DOCUMENT SEGMENT -

---------------

In some cases, products may perform both the information preparation and management processes. For example, e-mail content-filtering software scans and analyzes all messages entering an organization, and produces a spam score that's compared to spam categories. If the spam score matches the criteria, the e-mails are filtered and not delivered. Similar to anti-spam software, MessageGate and Orchestria offer products that classify and act on messages. Actions include setting retention periods, blocking messages that violate regulatory policies from being sent and establishing legal hold groups if messages need to be reviewed by counsel.
IIM is possible because of the available products that can quickly analyze, classify and take actions with data. Other parts of the IT infrastructure, especially data protection software and storage systems, can use the attributes to further increase the availability and accessibility of data. New storage systems can store data attributes in the same device as the data. In addition, data protection software can increase the frequency of backups or serve as management software that moves the data to an online secondary storage system that facilitates quicker restores. Data protection software can also preserve the attributes along with the data, ensuring that all information and indexes can be restored.
When archiving files, information prep is handled by the file archiving software which, via integration with an intelligent storage system, establishes/enforces a retention period.
It's all context
By deploying IIM applications, organizations can improve resource management by eliminating the storage of duplicate data, reduce risk by quickly responding to discovery requests, comply with record-retention and privacy regulations, and restore the right data faster.
IIM provides the context to manage data efficiently. Data without context leads to unmanageable risks and significantly strains IT resources, both human and capital.

---------------

WRITTEN TASK 1 - In the IIM passage, what do MessageGate and Orchestria offer?

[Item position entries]

---------------

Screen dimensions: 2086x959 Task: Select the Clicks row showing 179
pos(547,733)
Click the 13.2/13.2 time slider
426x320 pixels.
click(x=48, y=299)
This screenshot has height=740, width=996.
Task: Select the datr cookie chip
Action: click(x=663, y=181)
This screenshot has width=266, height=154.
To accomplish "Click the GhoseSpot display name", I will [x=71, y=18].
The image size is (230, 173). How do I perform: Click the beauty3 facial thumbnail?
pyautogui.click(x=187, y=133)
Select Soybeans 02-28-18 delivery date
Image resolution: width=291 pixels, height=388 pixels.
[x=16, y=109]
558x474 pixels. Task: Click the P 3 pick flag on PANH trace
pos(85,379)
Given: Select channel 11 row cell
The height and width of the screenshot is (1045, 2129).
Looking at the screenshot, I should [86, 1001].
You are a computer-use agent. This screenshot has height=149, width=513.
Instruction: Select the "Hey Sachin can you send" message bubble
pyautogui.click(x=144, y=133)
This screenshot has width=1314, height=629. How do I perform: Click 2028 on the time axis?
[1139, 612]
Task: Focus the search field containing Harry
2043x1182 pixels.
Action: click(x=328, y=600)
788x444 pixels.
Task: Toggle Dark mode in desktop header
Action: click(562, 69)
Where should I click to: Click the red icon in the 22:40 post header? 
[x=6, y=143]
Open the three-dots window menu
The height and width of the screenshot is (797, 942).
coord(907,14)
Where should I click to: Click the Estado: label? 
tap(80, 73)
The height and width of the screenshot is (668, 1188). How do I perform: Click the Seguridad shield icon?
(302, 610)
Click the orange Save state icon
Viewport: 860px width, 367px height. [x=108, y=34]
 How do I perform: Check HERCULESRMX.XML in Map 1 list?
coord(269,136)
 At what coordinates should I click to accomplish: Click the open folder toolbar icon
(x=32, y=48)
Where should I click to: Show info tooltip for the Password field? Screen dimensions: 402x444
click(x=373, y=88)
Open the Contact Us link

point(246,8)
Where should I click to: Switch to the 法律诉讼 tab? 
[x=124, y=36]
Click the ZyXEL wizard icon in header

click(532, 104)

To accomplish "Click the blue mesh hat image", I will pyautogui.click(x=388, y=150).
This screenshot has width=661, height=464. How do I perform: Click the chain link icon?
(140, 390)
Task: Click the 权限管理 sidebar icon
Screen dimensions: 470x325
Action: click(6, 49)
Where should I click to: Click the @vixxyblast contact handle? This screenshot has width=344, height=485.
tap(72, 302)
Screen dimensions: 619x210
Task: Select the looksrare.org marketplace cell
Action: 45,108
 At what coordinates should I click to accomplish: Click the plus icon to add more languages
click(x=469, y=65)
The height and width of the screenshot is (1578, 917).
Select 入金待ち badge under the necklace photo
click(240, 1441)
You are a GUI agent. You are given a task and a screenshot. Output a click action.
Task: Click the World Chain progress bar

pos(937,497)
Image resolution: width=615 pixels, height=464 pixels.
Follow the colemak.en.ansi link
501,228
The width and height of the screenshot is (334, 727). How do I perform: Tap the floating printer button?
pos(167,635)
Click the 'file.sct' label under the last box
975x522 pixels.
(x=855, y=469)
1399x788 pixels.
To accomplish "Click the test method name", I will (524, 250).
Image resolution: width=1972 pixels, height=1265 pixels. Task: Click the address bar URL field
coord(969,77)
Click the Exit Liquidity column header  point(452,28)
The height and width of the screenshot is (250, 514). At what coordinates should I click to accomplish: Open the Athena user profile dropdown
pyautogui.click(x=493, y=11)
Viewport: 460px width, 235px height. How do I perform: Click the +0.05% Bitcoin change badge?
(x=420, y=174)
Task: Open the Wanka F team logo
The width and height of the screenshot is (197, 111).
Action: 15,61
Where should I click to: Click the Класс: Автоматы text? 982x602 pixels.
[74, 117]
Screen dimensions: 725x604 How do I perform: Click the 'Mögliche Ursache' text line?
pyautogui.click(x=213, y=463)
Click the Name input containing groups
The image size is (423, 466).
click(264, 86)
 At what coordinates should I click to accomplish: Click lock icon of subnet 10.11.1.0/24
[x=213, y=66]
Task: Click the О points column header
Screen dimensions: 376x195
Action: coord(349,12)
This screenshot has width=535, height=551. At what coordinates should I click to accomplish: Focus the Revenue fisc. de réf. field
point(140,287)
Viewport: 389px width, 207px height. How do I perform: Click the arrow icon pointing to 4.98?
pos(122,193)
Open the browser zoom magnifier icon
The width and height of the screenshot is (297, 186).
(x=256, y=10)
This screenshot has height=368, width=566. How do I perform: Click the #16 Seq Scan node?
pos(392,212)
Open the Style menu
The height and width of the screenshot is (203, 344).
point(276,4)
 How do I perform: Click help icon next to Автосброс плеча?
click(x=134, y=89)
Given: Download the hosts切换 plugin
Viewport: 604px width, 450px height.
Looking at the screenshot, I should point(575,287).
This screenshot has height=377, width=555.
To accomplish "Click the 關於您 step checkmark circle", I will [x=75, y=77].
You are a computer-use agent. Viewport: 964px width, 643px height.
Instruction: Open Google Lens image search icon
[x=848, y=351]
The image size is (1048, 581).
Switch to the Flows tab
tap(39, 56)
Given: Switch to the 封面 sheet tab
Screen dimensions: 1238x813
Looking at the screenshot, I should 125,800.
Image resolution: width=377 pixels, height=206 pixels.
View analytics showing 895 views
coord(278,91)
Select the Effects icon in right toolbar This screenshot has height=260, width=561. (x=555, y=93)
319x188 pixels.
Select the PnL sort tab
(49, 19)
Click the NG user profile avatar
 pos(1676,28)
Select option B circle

---------------

WRITTEN TASK 2 - Copy the entries word for word, from the line containing "Click the NG user profile avatar" through the final line of the entries, both ends included.

EXERCISE OUTPUT 1 - Products that classify and act on messages.

EXERCISE OUTPUT 2 -
Click the NG user profile avatar
 pos(1676,28)
Select option B circle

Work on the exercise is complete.